» **PROVIDED INFORMATION**:
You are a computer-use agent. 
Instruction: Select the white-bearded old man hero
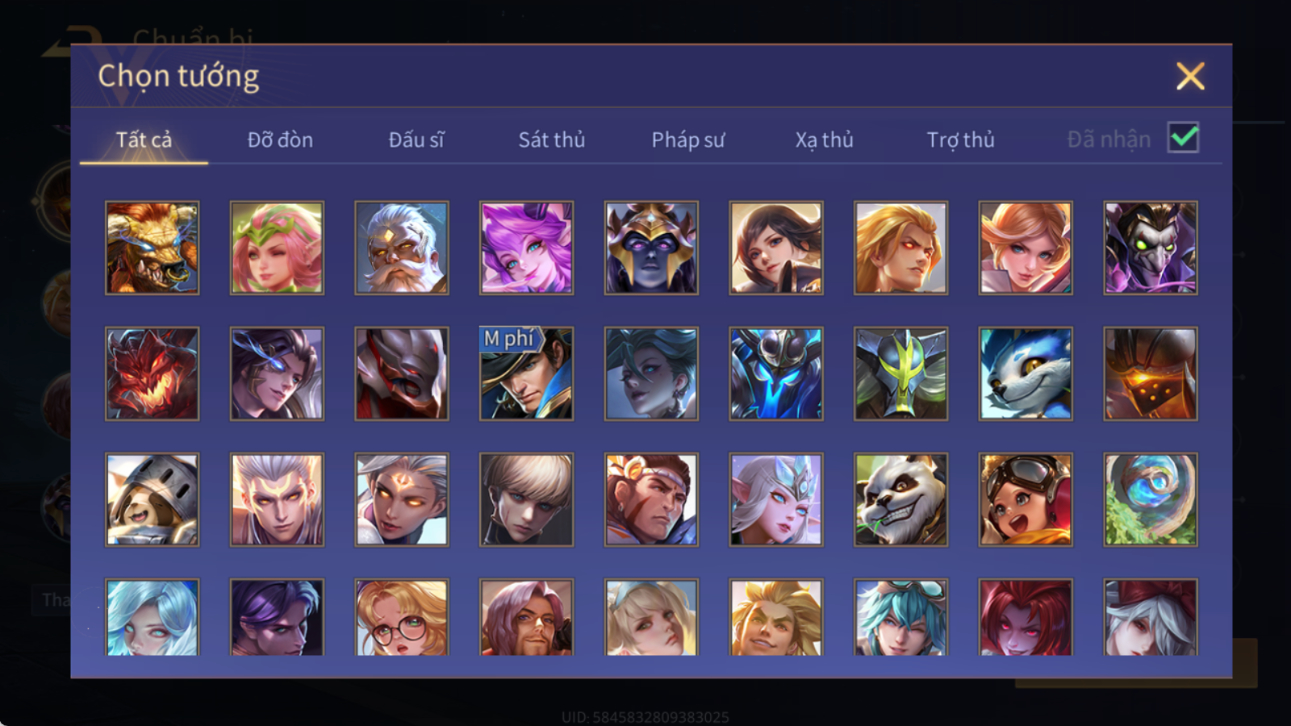point(402,248)
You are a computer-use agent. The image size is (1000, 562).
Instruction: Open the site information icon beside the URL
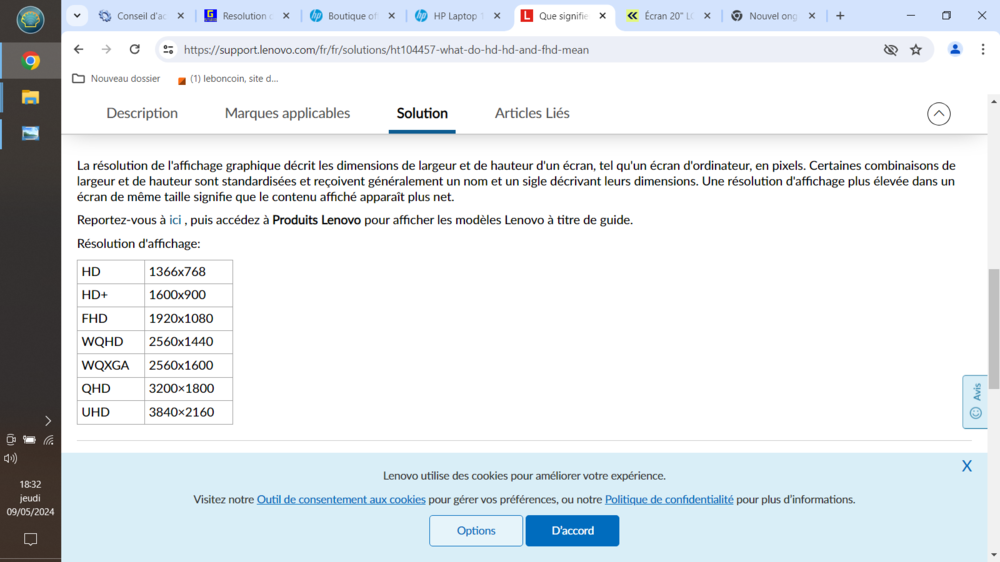[x=168, y=50]
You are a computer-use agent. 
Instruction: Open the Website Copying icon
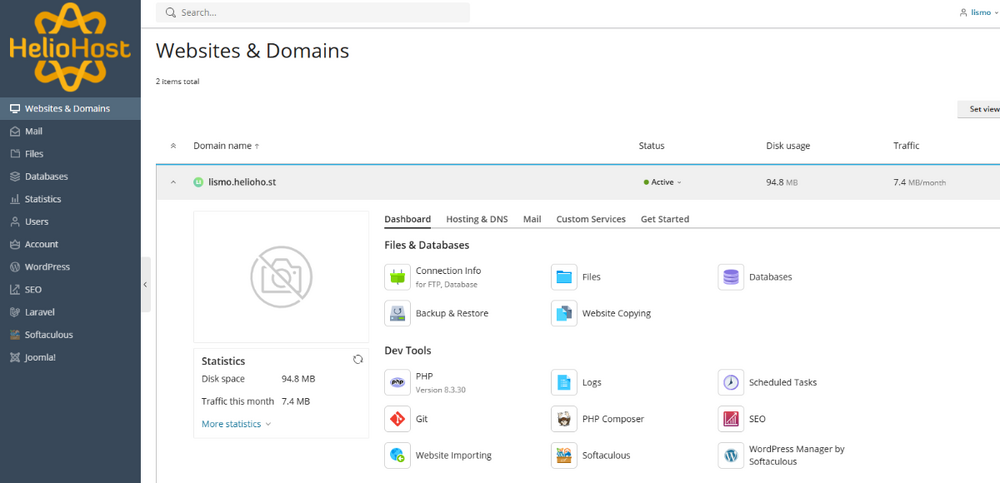coord(564,313)
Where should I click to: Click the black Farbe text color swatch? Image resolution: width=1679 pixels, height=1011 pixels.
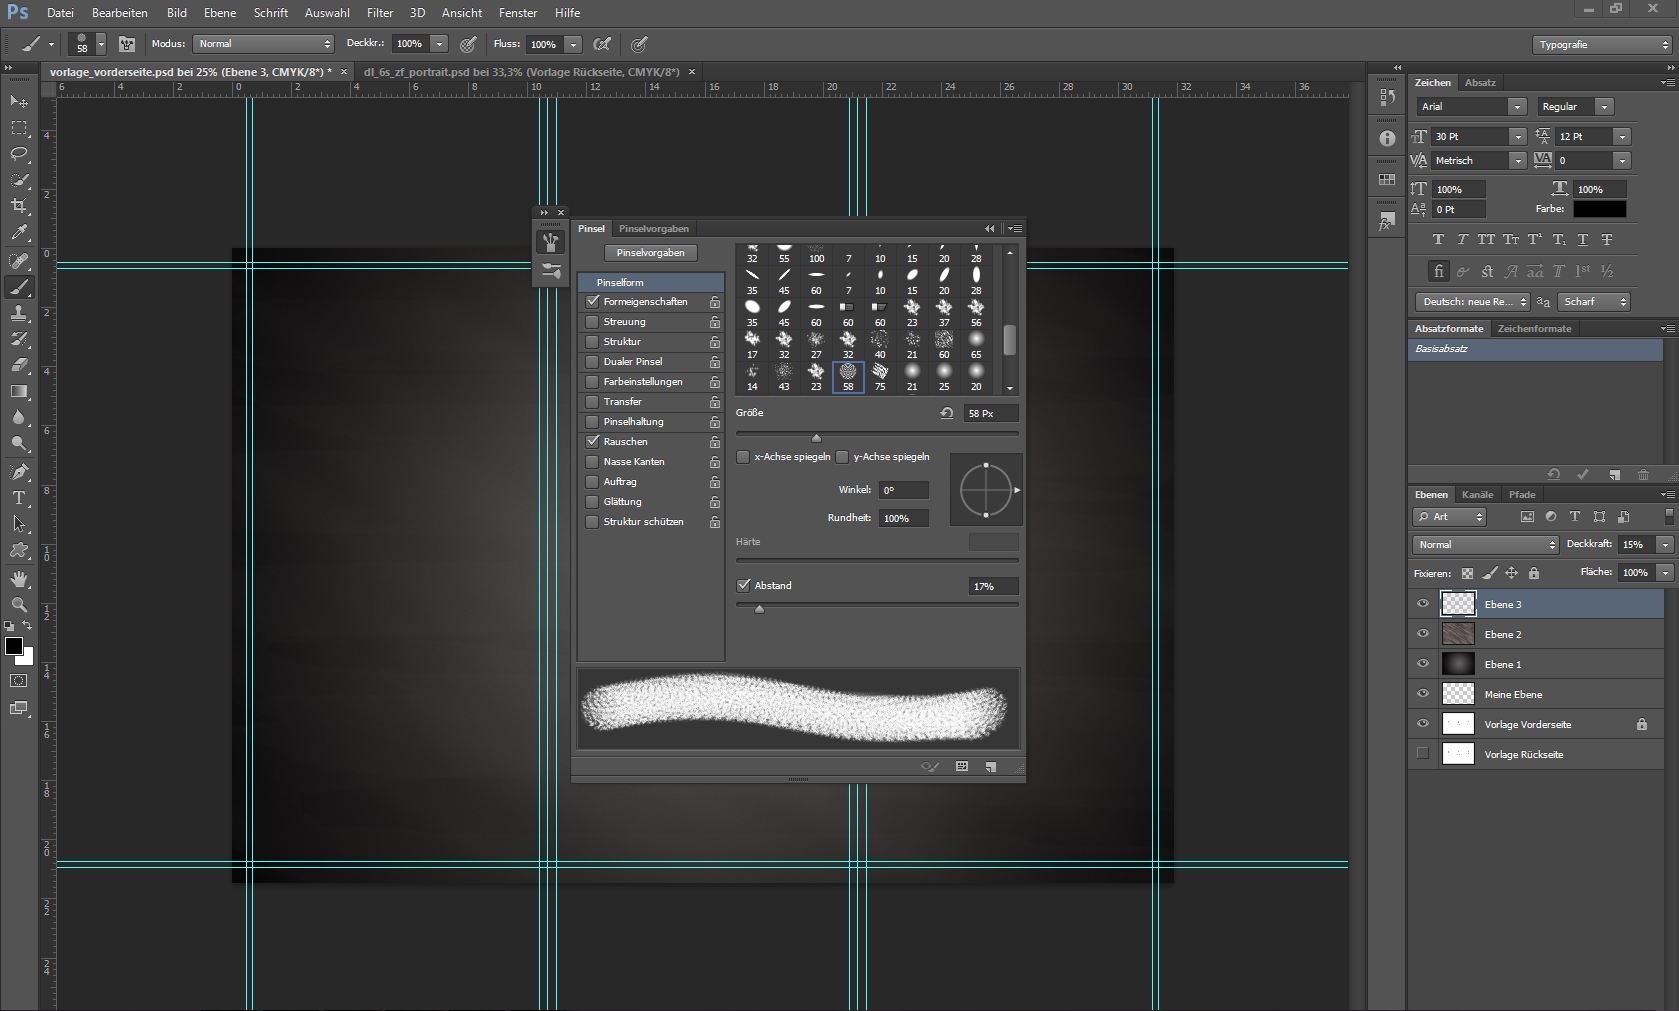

» **TASK BRIEF**: Excluding images, output exactly the lines from the one that holds "Instruction: Open the site" through the final line of the material, both ends included.

» **EXPECTED ANSWER**:
Instruction: Open the site information icon beside the URL
[x=168, y=50]
You are a computer-use agent. 
Instruction: Open the Website Copying icon
coord(564,313)
Where should I click to: Click the black Farbe text color swatch? Image resolution: width=1679 pixels, height=1011 pixels.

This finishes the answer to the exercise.